The energy of σ2p_z molecular orbital is greater than π2p_x and π2p_y molecular orbitals in nitrogen molecule. Write the complete sequence of energy levels in the increasing order of energy in the molecule. Compare the relative stability and the magnetic behaviour of the following species :

\[\ce{N2, N^{+}2, N^{-}2, N^{2+}2}\]

Answer 1

The general molecular energy levels for nitrogen atom is:

`σ1s < σ^∗1s < σ2s < σ^∗2s < π2p_x = π2p_y < σ2p_z`

\[\ce{N2}\] molecule has 14 electrons in its molecular structure. Its electronic configuration will be:

`σ1s^2 < σ^∗1s^2 <σ2s^2 < σ^∗2s^2 < π2px^2 = π2py^2 < σ2pz^2`

\[\ce{N^{+}2}\] has 13 electrons in its molecular structure.
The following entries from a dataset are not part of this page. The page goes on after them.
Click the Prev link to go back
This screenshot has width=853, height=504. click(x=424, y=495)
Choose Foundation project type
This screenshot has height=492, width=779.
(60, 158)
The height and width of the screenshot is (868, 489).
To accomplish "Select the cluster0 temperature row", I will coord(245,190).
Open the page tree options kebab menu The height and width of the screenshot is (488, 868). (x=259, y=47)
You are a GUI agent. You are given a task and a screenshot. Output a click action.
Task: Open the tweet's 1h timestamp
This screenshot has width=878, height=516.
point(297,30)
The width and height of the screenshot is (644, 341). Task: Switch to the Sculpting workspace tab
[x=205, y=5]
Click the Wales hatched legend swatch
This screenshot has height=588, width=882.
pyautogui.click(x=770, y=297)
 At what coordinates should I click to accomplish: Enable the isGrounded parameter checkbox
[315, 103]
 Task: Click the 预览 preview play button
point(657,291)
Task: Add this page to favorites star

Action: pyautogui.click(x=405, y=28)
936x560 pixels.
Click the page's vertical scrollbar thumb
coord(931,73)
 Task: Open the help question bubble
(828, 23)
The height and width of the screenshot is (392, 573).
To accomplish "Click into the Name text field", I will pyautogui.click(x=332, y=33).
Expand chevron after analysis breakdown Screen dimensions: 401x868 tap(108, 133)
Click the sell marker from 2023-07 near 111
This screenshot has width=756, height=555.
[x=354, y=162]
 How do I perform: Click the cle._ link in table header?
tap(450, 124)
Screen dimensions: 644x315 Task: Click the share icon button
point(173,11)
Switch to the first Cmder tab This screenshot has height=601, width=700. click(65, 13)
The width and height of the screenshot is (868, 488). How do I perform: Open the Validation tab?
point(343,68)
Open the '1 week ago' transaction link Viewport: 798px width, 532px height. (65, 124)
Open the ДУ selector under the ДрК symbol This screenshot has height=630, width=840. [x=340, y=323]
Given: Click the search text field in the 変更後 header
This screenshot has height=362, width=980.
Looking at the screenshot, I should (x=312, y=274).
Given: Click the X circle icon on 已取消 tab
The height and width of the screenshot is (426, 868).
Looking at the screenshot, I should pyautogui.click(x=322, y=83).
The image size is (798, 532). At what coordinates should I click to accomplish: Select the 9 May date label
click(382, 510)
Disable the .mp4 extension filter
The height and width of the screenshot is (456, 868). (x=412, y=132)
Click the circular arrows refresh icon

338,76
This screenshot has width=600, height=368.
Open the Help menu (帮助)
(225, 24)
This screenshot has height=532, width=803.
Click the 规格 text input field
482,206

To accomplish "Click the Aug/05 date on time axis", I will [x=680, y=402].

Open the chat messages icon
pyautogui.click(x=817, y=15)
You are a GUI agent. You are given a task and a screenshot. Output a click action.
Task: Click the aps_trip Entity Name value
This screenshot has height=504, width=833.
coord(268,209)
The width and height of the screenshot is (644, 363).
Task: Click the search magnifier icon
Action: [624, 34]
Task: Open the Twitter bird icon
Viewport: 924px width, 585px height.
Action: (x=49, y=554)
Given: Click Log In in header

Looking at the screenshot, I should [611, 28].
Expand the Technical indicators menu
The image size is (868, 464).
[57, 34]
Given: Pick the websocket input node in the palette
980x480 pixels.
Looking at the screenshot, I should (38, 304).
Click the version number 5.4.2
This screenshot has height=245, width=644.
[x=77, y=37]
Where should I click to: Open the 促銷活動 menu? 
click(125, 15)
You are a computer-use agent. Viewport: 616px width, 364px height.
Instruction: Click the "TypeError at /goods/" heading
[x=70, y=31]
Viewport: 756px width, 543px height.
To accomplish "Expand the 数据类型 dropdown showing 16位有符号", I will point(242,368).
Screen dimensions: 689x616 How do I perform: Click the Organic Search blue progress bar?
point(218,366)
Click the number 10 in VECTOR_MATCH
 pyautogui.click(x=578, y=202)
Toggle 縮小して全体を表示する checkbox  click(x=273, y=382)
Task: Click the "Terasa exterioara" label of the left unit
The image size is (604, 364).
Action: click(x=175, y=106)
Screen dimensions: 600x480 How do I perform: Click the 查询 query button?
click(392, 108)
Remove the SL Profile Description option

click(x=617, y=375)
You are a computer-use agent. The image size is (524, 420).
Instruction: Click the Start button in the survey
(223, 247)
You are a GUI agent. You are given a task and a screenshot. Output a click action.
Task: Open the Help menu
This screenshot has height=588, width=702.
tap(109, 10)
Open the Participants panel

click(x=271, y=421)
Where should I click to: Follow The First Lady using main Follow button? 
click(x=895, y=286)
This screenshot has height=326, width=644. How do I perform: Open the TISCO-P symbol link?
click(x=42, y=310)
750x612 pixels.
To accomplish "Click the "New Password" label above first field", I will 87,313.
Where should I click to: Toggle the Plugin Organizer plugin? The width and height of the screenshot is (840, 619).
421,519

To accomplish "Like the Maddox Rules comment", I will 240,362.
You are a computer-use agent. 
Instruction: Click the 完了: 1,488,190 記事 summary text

Its electronic configuration will be:

`σ1s^2 < σ^∗1s^2 < σ2s^2< σ^∗2s^2 < π2px^2 = π2py^2 < σ2pz^1`

\[\ce{N^{-}2}\] has 15 electrons in its molecular structure. Its electronic configuration will be:

`σ1s^2 < σ^∗1s^2 < σ2s^2 < σ^∗2s^2 < π2px^2 = π2py^2 < σ2pz^2 < π^∗2px^1`

\[\ce{N^{2+}2}\] has 12 electrons in its molecular structure. Its electronic configuration will be:

`σ1s^2 < σ^∗1s^2 < σ2s^2 < σ^∗2s^2 < π2px^2 = π2py^2`

The formula for finding the bond order (B. O) for any molecular species is:

BO = `1/2[N_b - N_a]`

Hence, the bond orders of the given molecular species are:

N₂ = `(10 - 4)/2` = 3

\[\ce{N^{+}2}\] = `(9 - 4)/2` = 2.5

\[\ce{N^{-}2}\] = `(10 - 5)/2` = 2.5

\[\ce{N^{2+}2}\] = `(8 - 4)/2` = 2

The order for the stability of the given molecular species thus will be:

\[\ce{N2 > N^{-}2 > N^{+}2 > N^{2+}2}\]